Exercise directions: Take the lines between the one holding "Email (68, 1150)" and the one holding "Sustainable Digital Formats", inclusive, and write them out again with "Learn More" switched to "Find Out More", leaving everything else unchanged.

Input rows:
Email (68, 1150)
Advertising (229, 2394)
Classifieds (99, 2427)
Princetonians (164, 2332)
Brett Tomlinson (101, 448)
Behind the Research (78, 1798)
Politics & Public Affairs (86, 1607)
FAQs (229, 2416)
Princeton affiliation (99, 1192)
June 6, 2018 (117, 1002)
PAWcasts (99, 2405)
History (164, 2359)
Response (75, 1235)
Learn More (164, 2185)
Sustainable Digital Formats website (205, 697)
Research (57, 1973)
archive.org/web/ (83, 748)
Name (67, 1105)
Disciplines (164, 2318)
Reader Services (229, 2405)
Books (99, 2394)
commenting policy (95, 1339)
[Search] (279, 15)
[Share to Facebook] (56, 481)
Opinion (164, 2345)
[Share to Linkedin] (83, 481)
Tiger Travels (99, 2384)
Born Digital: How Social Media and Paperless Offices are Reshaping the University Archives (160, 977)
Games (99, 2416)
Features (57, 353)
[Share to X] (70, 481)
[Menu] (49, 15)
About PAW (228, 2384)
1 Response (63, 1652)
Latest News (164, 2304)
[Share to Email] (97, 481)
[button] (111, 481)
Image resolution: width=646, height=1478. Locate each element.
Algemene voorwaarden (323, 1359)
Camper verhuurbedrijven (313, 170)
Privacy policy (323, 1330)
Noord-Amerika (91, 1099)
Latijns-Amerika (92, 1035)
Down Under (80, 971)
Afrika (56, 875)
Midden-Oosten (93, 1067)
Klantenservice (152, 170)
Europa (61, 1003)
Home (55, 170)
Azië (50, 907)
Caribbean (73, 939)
...
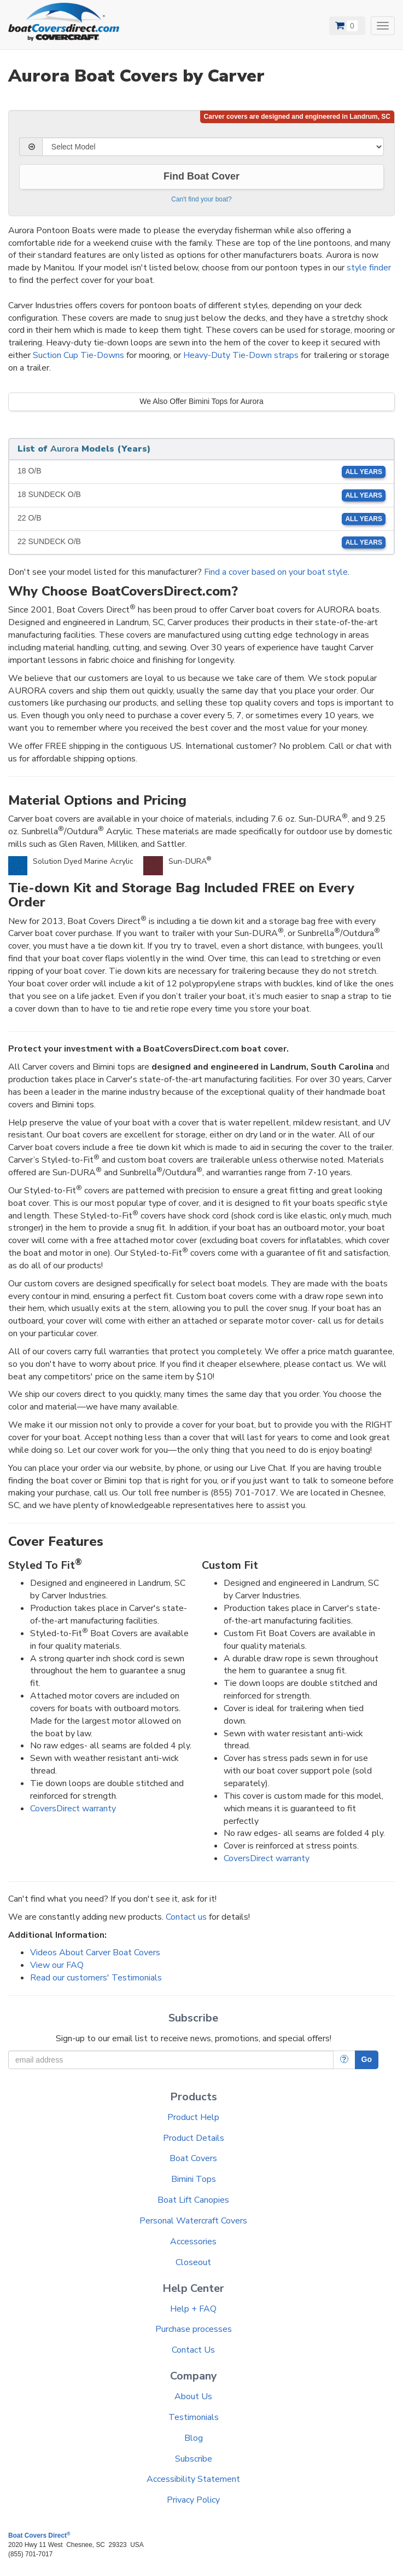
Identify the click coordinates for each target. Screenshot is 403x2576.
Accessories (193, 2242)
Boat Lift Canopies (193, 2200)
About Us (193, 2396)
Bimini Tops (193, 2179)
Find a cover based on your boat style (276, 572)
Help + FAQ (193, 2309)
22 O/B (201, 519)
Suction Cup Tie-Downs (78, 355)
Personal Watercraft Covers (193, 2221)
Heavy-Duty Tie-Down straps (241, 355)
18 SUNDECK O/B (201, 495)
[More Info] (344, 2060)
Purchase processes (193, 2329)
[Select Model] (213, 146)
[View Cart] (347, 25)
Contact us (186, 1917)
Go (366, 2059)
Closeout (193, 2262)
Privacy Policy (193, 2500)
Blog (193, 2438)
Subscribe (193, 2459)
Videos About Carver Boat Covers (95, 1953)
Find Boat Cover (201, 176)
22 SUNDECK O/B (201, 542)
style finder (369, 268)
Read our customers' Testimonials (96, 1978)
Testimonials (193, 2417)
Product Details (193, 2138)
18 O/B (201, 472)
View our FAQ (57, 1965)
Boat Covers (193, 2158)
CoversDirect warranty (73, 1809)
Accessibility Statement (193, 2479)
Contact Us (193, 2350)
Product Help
---
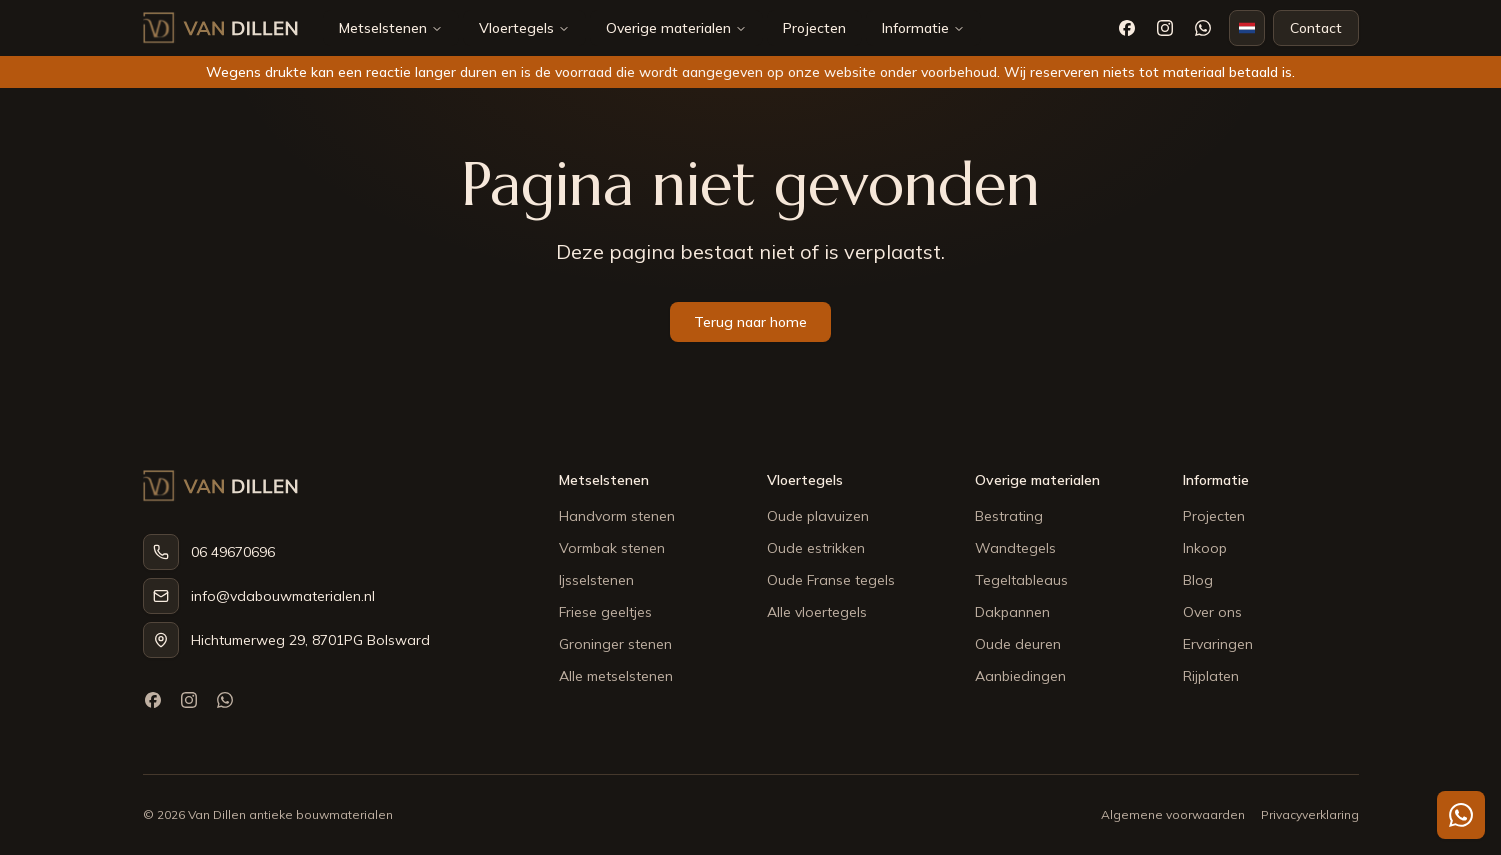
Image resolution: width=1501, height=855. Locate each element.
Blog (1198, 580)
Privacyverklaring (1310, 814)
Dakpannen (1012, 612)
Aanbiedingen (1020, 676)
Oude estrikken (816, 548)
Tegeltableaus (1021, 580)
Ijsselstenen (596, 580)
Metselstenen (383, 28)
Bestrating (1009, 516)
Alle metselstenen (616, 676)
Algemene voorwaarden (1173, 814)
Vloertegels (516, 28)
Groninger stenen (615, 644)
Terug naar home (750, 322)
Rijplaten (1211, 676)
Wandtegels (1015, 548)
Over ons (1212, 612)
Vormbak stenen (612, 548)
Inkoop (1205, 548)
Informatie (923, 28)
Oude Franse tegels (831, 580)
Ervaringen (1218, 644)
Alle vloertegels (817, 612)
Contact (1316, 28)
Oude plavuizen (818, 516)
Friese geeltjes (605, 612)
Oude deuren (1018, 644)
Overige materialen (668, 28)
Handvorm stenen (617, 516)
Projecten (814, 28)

Solution for this task:
Email (68, 1150)
Advertising (229, 2394)
Classifieds (99, 2427)
Princetonians (164, 2332)
Brett Tomlinson (101, 448)
Behind the Research (78, 1798)
Politics & Public Affairs (86, 1607)
FAQs (229, 2416)
Princeton affiliation (99, 1192)
June 6, 2018 (117, 1002)
PAWcasts (99, 2405)
History (164, 2359)
Response (75, 1235)
Find Out More (164, 2185)
Sustainable Digital Formats website (205, 697)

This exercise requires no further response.